Creating a mempool in the pmd like this does not look good to me for
several reasons:
- the user application creates its mempool with a specific private
  area in its mbufs. Here there is no private area, so it will break
  applications doing this.
- in patch 3 (mempool), you ensure that the chunk starts at a
  page-aligned address, and you expect that given the other flags and
  the constants at the top of the file, the data will be aligned. In
  my opinion it is not ideal.
- the user application may create a large number of mbufs, for instance
  if the application manages large reassembly queues, or tcp sockets.
  Here the driver limits the number of mbufs to 4k per rx queue.
- the socket_id is any, so it won't be efficient on numa architectures.

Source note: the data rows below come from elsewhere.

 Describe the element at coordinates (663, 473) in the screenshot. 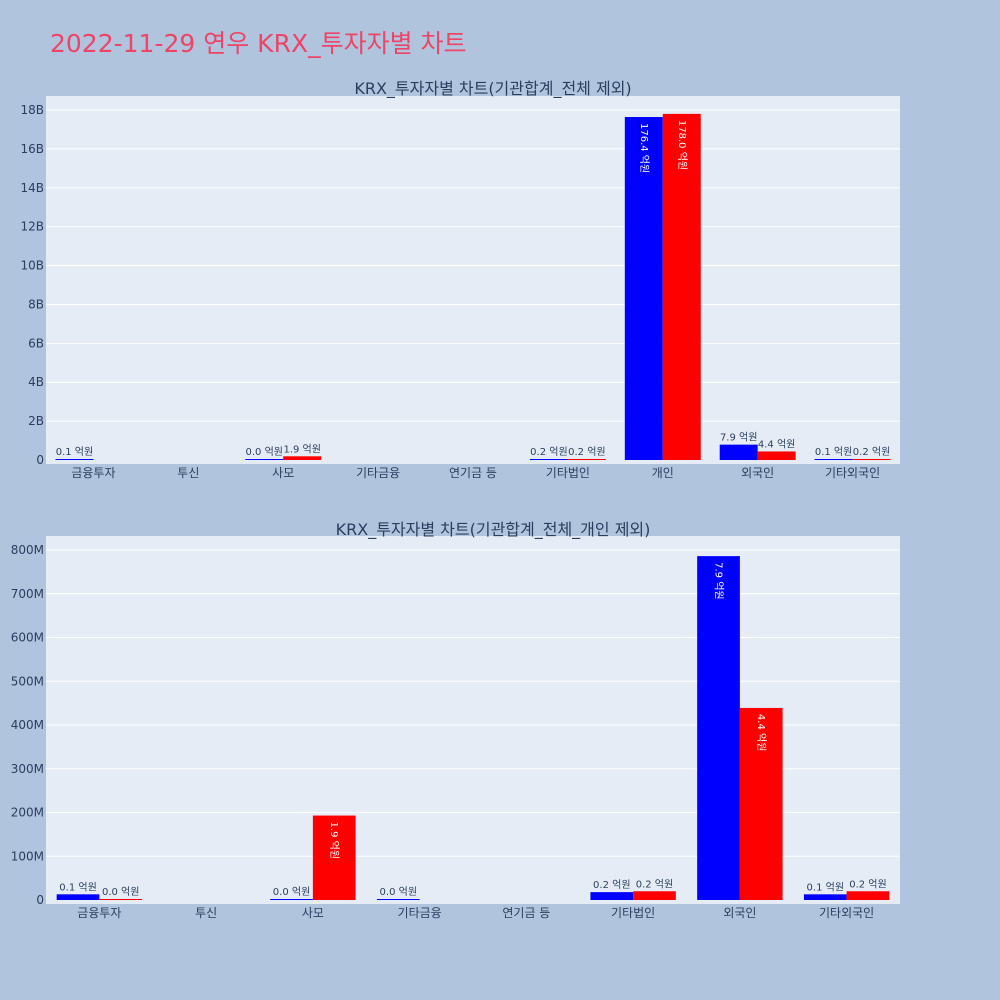

I see `x-tick-label: 개인` at that location.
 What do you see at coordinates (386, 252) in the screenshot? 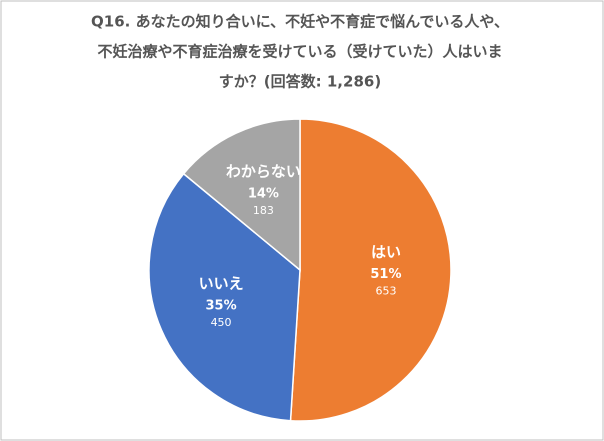
I see `slice-category-label: はい` at bounding box center [386, 252].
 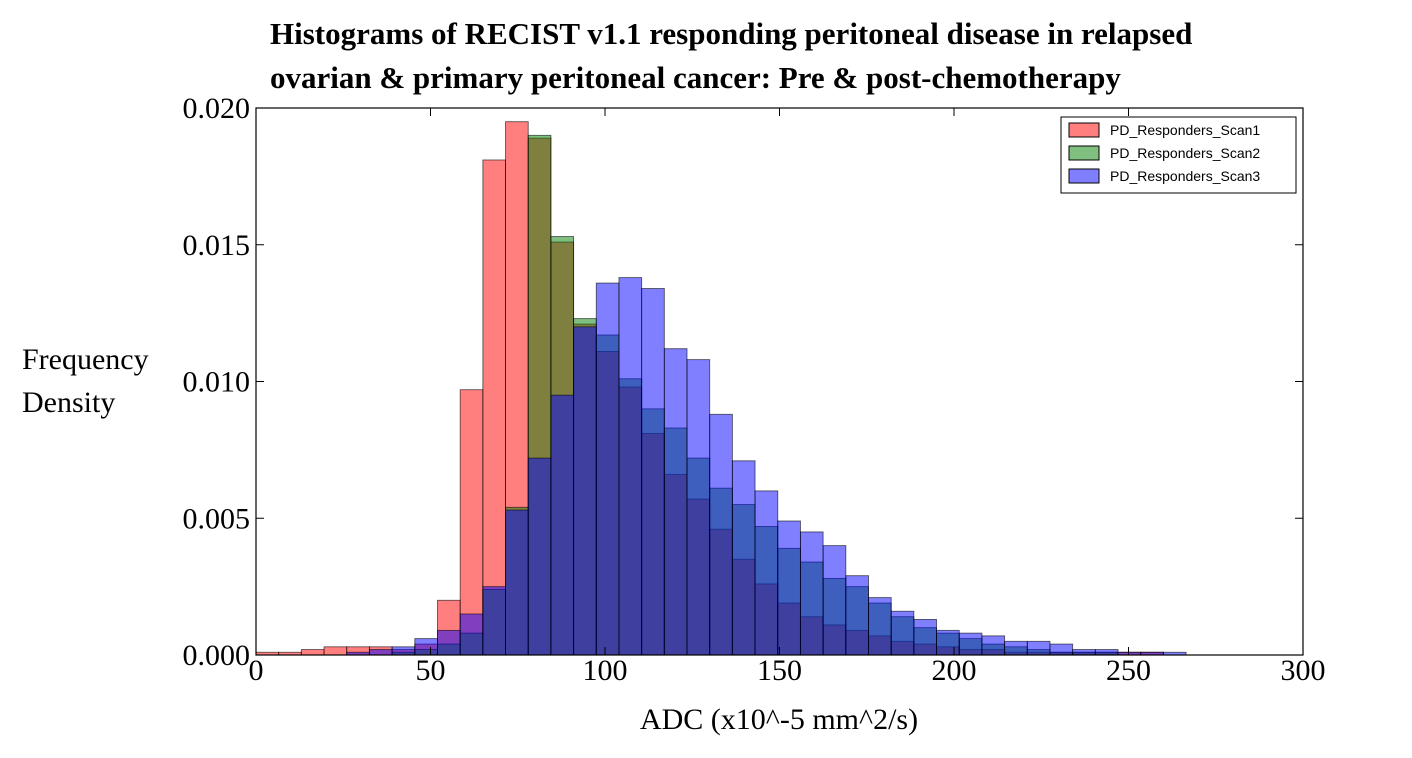 What do you see at coordinates (1185, 153) in the screenshot?
I see `legend-label: PD_Responders_Scan2` at bounding box center [1185, 153].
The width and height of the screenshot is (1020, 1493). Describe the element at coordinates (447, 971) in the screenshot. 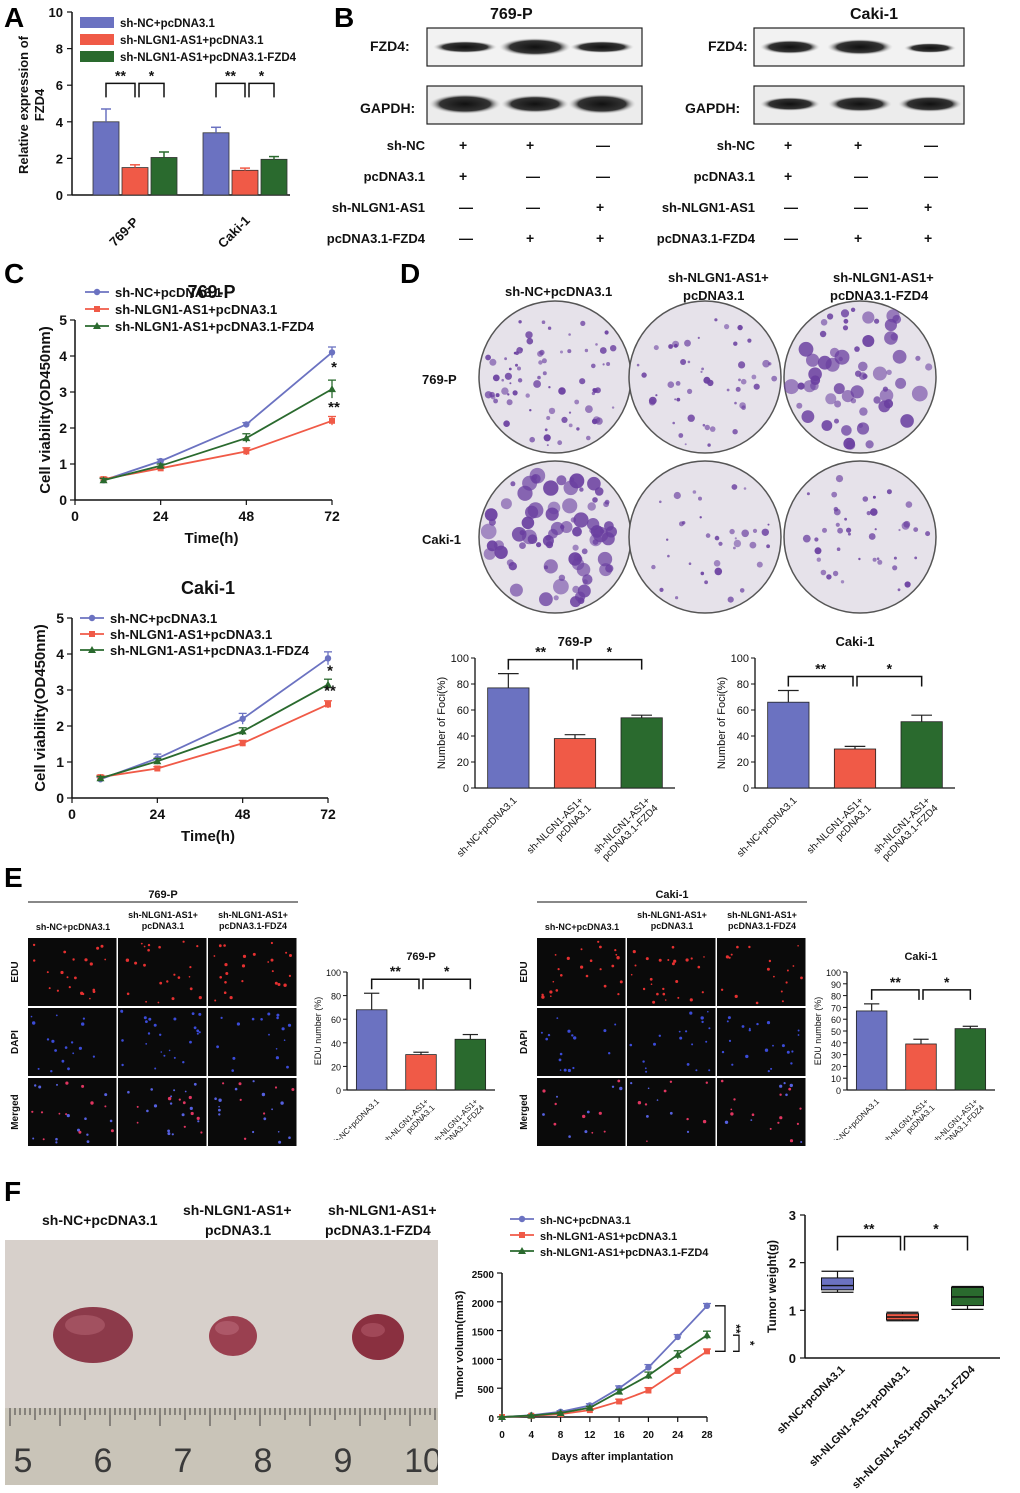

I see `e1-sig-2-label: *` at that location.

May I suggest another idea?

Allocate the xsk_umem almost like in patch 1, but using rte_memzone
allocation instead of posix_memalign() (and it will be faster, because
it will use hugepages). And do not allocate any mempool in the driver.

When you receive a packet in the xsk_umem, allocate a new mbuf from
the standard pool. Then, use rte_pktmbuf_attach_extbuf() to attach the
xsk memory to the mbuf. You will have to register a callback to return
the xsk memory when the mbuf is transmitted or freed.

This is, by the way, something I don't understand in your current
implementation: what happens if a mbuf is received in the af_xdp driver,
and freed by the application? How does the xsk buffer is returned?

Using rte_pktmbuf_attach_extbuf() would remove changes in mbuf and
mempool, at the price of (maybe) decreasing the performance. But I think
there are some places where it can be optimized.

I understand my feedback comes late -- as usual :( -- but if you are in
a hurry for RC1, maybe we can consider to put the 1st patch only, and
add the zero-copy mode in a second patch later. What do you think?

Regards,
Olivier